L’influenza della psicoanalisi: collezionare il pensiero che ci abita

“Untitled”(2002), di Philippe Parreno e Jorge Pardo, set di tre lampade in pvc.

A PROPOSITO DE LA FABRIQUE: COME È NATO QUESTO PROGETTO E IN CHE MODO AVETE TRASFORMATO UNA FILATURA INDUSTRIALE IN UNA CASA-MUSEO E LUOGO DI INCONTRO?

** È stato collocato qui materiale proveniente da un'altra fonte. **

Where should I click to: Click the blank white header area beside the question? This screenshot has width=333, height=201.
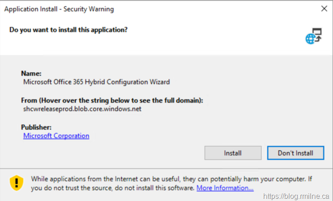(x=215, y=36)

È frustrante costituire una collezione che è un’entità organica e vedere che, quando supera lo spazio disponibile in una casa tradizionale, inizia a disperdersi tra depositi e riserve di musei o centri d’arte ai quali concediamo frequentemente prestiti. Diventa allora necessario dotarsi di uno spazio capace di mettere queste opere in prospettiva e di presentarle con dignità, senza alcuna intenzione decorativa od ornamentale. La Fabrique, edificio degli anni Trenta riqualificato dall’architetto Harald Sylvander, è stata ripensata come una casa-museo. Ampliata in due occasioni, è diventata uno spazio funzionale alla presentazione di opere che richiedono grandi ambienti, come proiezioni e installazioni. Non beneficiando di alcun finanziamento al di fuori delle nostre risorse personali, è aperta gratuitamente su appuntamento a professionisti dell’arte, collezionisti, appassionati, associazioni e studenti. La parte abitativa è utilizzata per momenti di confronto e riflessione didattica sulle opere che hanno suscitato domande durante la visita, che dura circa tre ore. Questo scambio conviviale avviene generalmente davanti a un bicchiere nel nostro “living room-biblio-médiathèque”.

“ZNS” (2006), installazione di Didier Fiúza Faustino.

SIETE FOUNDING PATRONS DI CIMAM DAL 2005: POTETE RACCONTARCI IL VOSTRO IMPEGNO ALL’INTERNO DI QUESTA IMPORTANTE ORGANIZZAZIONE INTERNAZIONALE E COSA RAPPRESENTA PER VOI?

CIMAM, di cui siamo mecenati fondatori da oltre vent’anni, era allora presieduto dal direttore del Centre Pompidou, Alfred Pacquement. Conoscendo il nostro impegno nell’arte contemporanea e in particolare nell’arte concettuale – guidato da una rigorosa linea etica che consiste nel non speculare sulle opere, nel rispettare sempre gli impegni presi verbalmente con artisti, gallerie e istituzioni –, ci invitò a unirci al conte Giuseppe Panza di Biumo, ad Anton e Annick Herbert ed Erika Hoffmann come membri fondatori del CIMAM. Abbiamo accettato di sostenere persone del mondo dell’arte a livello internazionale con i mezzi di cui può disporre una coppia di medici, perché crediamo che l’arte debba superare le logiche nazionalistiche e non essere strumentalizzata dal potere finanziario o politico. Per noi l’arte è un innesco di riflessione, che deve svolgere una funzione umanistica attraverso la presa di coscienza e il pensiero. Del resto, l’arte non è forse prima di tutto una “cosa mentale”?»